YEKATERINBURG, Russia (Reuters) - Despite having to twice come from a goal down to secure a 2-2 draw against Senegal in Yekaterinburg on Sunday, Japan boss Akira Nishino wanted to go for the win that would have all-but secured his side’s passage to the last-16.
Nishino, who has promised an attacking philosophy since taking over the reigns in April, used all three of his substitutions on offensive players.
One of those, Keisuke Honda, scored the equalizer that made it 2-2 just six minutes after coming on.
At that stage, all-time top scorer Shinji Okazaki had also been called for as Japan chased an equalizer.
Even when the sides were level, Nishino threw the dice one more time as he brought on Augsburg forward Takashi Usami late on.
“Of course in the second half we wanted to win,” Nishino told reporters.
“After equalizing twice I put in Usami – I could have put a defender in but I put in the attacker – and we earned one point.”

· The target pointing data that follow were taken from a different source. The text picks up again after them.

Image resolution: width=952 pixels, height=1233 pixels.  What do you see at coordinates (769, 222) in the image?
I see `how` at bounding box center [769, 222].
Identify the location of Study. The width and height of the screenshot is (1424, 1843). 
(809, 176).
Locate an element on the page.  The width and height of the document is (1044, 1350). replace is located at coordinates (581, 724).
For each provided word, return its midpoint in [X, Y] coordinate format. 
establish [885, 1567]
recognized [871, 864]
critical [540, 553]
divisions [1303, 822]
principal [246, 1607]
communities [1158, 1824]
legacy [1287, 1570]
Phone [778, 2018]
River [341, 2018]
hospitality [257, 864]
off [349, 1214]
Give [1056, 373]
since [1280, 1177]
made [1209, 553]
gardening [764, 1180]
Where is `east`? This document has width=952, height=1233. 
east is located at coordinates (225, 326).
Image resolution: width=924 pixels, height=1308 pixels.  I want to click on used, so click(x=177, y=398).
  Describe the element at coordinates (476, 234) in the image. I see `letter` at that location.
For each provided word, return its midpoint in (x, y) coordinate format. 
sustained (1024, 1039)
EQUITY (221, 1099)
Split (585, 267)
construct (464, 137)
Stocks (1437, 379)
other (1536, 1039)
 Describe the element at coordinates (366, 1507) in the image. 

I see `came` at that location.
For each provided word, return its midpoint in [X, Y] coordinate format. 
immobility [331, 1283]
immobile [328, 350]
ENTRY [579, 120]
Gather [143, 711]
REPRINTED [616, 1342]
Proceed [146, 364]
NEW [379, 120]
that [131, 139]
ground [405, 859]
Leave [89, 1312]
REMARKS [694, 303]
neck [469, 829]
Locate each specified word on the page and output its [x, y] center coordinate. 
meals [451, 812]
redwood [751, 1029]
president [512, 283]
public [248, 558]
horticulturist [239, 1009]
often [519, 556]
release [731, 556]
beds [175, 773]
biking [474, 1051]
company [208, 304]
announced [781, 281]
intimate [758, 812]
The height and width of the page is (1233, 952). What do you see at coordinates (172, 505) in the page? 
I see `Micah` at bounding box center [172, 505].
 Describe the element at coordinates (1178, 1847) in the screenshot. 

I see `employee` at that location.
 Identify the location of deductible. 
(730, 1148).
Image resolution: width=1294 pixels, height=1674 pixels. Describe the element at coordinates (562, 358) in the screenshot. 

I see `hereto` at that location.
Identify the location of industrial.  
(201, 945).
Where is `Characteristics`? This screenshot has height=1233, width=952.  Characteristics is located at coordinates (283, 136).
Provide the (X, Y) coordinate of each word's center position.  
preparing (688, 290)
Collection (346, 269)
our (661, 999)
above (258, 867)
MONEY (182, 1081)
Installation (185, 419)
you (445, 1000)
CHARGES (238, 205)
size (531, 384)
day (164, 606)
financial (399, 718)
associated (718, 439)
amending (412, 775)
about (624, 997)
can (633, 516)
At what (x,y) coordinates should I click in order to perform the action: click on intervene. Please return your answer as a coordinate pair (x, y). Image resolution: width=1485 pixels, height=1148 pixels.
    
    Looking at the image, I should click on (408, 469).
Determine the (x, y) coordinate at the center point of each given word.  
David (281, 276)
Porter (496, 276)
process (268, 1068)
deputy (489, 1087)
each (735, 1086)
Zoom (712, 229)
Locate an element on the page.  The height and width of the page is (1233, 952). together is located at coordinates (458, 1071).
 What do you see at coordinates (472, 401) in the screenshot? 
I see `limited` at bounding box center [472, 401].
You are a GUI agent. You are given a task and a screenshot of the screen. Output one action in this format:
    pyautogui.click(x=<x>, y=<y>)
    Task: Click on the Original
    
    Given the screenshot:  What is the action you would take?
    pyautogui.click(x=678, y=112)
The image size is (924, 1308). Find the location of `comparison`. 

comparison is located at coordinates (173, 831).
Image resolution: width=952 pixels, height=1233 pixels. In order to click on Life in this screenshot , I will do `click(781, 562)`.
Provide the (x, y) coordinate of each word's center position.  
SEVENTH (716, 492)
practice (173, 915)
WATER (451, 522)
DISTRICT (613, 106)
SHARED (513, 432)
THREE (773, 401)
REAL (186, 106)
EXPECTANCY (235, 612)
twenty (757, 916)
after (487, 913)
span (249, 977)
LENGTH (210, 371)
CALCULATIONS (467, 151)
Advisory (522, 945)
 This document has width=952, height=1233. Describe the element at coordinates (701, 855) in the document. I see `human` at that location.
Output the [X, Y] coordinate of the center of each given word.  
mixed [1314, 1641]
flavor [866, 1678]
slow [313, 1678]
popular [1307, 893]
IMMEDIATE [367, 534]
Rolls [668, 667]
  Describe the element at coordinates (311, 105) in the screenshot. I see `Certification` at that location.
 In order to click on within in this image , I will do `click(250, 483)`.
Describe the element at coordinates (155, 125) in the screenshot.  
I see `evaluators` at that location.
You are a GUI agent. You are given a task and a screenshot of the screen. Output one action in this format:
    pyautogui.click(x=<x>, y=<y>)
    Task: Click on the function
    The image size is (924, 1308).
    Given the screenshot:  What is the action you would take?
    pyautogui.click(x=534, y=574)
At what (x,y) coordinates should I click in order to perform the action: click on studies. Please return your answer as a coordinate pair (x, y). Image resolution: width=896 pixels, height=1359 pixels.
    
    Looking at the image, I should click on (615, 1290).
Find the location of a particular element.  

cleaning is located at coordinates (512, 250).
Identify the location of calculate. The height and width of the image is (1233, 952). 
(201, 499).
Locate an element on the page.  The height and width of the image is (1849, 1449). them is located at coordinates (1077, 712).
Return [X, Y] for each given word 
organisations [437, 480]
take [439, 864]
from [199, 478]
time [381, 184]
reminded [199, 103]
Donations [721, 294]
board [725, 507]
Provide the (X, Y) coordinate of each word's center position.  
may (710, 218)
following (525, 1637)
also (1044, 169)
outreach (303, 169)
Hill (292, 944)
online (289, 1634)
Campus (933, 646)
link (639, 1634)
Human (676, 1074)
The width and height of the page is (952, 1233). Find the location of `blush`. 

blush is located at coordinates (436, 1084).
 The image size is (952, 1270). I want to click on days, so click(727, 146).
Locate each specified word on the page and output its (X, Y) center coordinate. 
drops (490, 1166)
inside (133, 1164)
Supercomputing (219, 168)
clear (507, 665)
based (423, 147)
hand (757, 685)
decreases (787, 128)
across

“All the substitutes were attackers. I believe I used them well in terms of timing, and all three of them are attackers and are point getters.”
Honda, who became the first Japanese player to score at three separate World Cup, now plies his trade in the Mexican top flight, but he proved his worth once again to his home country.
Nishino praised the veteran for his adaptability.
“Honda was moved wide from the centre and he was very versatile in adapting to that position,” explained Nishino.
“I really wanted to win. We wanted to get the lead even though there was only a short period of time left.”
The draw leaves Japan level on points with Senegal at the top of Group H. A win could have secured qualification for the last 16.
Now Japan turn their attention to Poland in Volgograd on Thursday.
“I evaluate it as a good point,” concluded Nishino.
“Senegal is a very tough team and this result, I hope, will lead to success in the next match.”